# Start of Source records
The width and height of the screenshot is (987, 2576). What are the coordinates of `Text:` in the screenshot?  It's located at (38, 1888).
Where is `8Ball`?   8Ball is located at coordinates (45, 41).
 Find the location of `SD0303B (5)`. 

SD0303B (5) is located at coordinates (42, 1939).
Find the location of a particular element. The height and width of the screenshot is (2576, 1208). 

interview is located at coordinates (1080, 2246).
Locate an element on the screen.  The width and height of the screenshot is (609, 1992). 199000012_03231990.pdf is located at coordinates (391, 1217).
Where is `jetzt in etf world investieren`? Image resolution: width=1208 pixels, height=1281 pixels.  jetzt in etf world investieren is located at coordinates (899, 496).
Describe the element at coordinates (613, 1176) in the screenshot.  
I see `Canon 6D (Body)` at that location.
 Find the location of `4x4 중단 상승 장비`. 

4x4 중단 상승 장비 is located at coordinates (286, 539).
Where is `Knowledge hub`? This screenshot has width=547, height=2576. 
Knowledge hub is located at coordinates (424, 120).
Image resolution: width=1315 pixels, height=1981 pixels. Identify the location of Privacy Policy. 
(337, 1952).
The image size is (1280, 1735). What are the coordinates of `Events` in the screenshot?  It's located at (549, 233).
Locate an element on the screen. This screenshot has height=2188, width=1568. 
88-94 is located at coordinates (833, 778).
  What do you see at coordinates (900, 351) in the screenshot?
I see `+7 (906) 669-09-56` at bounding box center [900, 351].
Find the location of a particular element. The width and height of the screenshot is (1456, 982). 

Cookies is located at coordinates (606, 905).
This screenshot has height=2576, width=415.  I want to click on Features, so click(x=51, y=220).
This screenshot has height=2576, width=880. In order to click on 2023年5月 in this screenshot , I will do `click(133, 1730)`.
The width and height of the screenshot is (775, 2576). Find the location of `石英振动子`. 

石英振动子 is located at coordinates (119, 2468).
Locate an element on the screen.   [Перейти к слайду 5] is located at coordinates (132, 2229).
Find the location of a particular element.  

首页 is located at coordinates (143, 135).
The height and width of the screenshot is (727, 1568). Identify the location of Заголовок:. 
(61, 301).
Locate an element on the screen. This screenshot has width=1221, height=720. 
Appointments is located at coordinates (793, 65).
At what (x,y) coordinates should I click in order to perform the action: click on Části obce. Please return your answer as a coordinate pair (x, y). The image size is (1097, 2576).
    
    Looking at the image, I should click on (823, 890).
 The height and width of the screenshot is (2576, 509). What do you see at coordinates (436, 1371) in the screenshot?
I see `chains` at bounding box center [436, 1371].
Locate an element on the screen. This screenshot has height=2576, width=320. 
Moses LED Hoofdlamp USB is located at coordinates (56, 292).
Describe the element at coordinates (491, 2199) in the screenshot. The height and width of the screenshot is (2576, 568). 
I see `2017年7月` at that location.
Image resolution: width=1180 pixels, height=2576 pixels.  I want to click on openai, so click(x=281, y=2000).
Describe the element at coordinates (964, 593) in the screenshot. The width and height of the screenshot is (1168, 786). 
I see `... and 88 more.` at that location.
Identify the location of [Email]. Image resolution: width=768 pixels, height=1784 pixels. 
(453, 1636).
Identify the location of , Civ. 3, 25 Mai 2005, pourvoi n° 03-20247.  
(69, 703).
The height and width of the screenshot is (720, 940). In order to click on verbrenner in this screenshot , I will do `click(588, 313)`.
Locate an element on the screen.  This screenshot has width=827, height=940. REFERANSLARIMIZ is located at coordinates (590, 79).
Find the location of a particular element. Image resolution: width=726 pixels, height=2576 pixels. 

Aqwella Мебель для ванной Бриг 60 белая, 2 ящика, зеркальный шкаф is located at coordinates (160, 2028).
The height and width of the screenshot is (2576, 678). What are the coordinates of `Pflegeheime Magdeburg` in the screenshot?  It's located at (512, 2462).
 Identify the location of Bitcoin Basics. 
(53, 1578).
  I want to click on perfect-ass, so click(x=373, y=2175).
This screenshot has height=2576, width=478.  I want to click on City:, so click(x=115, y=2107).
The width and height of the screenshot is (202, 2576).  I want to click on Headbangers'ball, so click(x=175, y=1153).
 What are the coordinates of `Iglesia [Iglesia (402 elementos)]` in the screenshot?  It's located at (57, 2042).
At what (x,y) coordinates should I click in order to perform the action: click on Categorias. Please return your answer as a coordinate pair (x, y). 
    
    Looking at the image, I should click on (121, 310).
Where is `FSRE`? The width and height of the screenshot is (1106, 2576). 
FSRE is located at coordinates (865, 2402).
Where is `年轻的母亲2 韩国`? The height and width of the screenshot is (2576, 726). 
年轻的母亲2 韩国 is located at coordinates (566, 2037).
# End of Source records
**Aim:** Copy out verbatim the part of the listing that opens with the line containing "at (57, 2042)." and closes with the line containing "Looking at the image, I should click on (121, 310).", both of those lines included.

**Correct response:**
 What are the coordinates of `Iglesia [Iglesia (402 elementos)]` in the screenshot?  It's located at (57, 2042).
At what (x,y) coordinates should I click in order to perform the action: click on Categorias. Please return your answer as a coordinate pair (x, y). 
    
    Looking at the image, I should click on (121, 310).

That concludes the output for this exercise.